(Stored entries)

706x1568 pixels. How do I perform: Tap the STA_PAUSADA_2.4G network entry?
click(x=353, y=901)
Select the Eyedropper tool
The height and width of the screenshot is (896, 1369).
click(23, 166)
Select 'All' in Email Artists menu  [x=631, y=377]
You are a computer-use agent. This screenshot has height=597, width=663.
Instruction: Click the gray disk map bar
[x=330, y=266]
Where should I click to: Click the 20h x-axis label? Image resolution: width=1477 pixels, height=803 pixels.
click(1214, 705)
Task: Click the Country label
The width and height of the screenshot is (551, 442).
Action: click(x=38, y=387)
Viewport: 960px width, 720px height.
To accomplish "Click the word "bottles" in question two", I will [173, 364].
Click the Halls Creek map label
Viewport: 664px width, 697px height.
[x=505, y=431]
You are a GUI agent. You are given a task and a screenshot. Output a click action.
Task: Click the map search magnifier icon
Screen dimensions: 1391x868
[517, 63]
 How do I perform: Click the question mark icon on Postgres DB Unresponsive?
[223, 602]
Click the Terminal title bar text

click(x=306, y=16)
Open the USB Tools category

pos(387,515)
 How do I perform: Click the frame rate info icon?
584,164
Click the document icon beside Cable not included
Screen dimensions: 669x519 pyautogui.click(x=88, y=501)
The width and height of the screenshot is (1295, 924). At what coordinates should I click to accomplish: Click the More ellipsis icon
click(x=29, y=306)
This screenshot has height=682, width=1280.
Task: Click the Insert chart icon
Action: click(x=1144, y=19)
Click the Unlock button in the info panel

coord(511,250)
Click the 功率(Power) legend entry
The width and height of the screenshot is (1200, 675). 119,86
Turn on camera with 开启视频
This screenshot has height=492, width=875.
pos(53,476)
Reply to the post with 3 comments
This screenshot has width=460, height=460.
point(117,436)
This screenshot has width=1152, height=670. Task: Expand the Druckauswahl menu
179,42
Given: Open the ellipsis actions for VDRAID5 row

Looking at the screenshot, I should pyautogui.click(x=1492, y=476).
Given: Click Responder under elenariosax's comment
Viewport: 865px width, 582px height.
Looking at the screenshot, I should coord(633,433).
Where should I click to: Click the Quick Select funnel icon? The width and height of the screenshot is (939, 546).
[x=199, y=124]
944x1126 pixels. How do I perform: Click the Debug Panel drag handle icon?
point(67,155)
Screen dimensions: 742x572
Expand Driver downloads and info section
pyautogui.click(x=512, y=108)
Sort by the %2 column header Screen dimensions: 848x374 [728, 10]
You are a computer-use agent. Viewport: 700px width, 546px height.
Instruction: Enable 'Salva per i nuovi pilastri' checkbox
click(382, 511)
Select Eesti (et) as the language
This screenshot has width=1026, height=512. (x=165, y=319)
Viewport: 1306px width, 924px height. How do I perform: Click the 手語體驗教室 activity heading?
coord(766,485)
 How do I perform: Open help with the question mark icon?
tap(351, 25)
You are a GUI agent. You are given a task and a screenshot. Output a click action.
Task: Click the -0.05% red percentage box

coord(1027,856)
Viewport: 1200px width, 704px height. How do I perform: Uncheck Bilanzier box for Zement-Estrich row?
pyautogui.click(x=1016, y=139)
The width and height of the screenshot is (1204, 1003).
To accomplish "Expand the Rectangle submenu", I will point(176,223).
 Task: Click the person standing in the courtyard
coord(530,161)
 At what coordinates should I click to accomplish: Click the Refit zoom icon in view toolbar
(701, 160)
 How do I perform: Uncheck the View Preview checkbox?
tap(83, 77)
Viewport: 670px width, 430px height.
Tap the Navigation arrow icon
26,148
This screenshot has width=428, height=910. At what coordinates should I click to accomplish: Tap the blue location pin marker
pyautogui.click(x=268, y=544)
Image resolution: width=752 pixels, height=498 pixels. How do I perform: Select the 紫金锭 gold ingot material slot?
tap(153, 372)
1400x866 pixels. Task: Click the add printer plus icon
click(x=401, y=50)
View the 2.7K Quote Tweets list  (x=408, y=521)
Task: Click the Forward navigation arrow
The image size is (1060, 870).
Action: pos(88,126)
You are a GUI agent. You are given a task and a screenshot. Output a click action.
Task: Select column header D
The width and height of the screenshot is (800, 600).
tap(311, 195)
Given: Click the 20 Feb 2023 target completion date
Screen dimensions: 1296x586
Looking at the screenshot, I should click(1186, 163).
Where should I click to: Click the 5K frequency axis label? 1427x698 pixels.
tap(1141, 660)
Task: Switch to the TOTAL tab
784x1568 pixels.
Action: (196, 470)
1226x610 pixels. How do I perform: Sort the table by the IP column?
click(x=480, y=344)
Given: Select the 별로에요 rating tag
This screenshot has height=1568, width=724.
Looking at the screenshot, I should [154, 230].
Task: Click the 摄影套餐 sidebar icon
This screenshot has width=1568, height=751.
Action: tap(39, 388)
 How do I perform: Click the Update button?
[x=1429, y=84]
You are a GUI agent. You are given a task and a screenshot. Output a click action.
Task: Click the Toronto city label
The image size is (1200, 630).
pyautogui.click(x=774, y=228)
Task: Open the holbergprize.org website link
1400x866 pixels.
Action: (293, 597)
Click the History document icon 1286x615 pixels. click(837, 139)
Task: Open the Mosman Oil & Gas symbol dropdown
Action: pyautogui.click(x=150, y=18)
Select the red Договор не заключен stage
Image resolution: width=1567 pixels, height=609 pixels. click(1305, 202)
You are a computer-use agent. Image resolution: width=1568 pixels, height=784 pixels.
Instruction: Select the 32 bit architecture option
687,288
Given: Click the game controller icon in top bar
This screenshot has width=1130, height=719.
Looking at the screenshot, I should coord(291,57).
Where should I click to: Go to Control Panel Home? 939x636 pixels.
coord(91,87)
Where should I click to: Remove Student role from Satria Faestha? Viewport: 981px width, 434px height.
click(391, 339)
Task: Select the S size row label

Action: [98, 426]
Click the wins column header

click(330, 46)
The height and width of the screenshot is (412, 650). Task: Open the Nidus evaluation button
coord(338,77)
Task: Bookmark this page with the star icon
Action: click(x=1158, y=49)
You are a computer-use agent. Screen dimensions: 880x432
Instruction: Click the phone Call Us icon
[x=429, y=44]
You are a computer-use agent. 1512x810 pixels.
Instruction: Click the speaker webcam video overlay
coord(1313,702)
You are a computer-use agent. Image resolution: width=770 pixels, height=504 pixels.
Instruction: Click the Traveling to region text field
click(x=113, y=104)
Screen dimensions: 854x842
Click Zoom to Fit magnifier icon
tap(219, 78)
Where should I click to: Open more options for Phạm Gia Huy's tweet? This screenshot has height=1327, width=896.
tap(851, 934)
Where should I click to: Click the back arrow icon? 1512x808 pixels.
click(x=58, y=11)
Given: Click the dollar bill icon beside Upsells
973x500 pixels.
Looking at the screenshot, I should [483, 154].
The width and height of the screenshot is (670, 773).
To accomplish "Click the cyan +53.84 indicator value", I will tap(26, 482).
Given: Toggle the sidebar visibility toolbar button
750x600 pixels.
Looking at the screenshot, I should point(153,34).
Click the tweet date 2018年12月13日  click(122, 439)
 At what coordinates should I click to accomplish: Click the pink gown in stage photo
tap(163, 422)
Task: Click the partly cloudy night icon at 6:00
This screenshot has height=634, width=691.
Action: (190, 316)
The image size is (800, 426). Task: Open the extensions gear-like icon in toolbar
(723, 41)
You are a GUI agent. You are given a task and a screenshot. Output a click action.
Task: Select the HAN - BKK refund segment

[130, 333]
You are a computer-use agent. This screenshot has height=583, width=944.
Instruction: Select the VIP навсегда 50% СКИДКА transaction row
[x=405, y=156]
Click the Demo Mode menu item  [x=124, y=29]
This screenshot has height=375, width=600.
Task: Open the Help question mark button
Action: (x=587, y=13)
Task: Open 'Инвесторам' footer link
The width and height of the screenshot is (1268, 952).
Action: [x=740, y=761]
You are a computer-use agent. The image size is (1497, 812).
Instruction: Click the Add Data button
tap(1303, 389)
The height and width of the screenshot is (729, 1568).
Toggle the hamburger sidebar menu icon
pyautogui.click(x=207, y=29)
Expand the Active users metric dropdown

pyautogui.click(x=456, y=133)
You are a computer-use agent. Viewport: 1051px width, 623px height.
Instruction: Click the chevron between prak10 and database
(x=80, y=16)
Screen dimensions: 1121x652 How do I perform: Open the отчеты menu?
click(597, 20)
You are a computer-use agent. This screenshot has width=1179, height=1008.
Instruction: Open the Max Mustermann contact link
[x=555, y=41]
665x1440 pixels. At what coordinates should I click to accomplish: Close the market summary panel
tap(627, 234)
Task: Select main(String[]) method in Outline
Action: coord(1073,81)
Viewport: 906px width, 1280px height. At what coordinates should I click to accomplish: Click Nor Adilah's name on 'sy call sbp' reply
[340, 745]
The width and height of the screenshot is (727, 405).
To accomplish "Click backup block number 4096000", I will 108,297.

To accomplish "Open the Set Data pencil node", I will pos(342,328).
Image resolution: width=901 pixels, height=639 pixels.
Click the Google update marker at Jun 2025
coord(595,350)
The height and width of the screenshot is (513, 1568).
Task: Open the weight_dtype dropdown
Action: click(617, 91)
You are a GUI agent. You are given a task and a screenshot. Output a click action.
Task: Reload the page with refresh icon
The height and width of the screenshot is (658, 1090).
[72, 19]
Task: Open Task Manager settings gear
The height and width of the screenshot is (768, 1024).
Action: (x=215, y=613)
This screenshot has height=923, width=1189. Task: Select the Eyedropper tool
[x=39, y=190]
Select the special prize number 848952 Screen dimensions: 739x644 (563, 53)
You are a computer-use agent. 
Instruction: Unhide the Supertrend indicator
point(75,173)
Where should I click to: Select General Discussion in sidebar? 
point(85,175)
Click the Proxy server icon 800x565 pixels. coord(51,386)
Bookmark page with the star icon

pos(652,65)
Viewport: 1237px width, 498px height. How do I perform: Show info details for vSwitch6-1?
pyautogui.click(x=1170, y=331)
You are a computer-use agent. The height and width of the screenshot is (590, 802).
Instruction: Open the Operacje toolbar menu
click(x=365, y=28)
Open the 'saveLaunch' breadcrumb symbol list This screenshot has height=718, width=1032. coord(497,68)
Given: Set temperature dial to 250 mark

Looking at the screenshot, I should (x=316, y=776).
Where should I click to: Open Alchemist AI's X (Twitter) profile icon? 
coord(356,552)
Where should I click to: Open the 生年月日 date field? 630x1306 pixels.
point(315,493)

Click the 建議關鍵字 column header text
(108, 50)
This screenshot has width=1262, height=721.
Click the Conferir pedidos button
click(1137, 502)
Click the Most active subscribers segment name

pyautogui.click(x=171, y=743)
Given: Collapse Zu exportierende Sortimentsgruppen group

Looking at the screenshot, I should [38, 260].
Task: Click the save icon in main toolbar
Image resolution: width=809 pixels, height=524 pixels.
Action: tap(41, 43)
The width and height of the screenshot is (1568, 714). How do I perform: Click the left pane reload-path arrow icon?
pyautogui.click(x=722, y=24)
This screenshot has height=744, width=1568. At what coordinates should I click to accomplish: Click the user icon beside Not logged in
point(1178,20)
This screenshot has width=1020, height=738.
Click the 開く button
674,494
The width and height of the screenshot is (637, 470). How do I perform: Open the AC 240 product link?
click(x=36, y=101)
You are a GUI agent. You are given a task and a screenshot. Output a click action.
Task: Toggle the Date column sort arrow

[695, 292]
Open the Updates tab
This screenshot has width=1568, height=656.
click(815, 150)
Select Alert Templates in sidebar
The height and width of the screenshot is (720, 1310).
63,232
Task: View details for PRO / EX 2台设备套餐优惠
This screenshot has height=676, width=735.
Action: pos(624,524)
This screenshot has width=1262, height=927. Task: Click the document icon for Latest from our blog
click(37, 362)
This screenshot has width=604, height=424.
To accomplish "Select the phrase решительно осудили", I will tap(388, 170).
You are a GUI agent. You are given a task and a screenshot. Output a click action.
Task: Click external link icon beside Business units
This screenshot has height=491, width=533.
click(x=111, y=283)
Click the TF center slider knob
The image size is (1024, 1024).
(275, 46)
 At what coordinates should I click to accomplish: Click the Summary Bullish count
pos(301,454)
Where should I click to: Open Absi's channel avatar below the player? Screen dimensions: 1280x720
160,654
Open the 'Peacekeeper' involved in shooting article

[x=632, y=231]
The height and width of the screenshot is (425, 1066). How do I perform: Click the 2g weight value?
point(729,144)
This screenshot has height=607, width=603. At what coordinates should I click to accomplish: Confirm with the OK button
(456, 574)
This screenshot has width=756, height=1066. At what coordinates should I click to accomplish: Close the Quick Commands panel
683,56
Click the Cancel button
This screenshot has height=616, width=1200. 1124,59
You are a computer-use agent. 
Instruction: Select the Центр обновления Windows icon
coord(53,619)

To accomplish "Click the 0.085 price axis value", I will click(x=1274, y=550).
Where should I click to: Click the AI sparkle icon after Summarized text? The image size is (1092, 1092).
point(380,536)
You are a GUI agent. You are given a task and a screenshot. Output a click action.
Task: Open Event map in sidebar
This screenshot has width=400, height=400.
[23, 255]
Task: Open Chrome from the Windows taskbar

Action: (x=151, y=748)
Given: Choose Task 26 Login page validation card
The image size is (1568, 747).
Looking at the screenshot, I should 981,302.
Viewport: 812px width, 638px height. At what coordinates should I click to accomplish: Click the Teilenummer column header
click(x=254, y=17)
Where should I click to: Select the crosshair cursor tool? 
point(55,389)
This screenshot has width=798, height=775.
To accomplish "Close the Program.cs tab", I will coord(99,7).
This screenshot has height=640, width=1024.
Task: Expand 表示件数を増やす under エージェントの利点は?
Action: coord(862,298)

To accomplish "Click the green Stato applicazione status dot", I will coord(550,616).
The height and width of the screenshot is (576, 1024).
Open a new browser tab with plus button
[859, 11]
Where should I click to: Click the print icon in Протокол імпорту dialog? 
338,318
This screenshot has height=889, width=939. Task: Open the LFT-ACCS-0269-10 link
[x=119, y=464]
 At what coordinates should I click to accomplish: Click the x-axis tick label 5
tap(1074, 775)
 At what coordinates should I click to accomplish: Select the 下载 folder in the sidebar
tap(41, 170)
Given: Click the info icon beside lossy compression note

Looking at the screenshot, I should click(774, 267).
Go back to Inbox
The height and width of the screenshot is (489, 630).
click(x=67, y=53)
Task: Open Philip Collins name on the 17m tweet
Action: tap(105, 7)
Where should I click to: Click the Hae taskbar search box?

What the task asks.
What lines hold the string "number"? Pick them out of the data.

Solved exercise.
To accomplish "Click backup block number 4096000", I will 108,297.
Select the special prize number 848952 Screen dimensions: 739x644 (563, 53)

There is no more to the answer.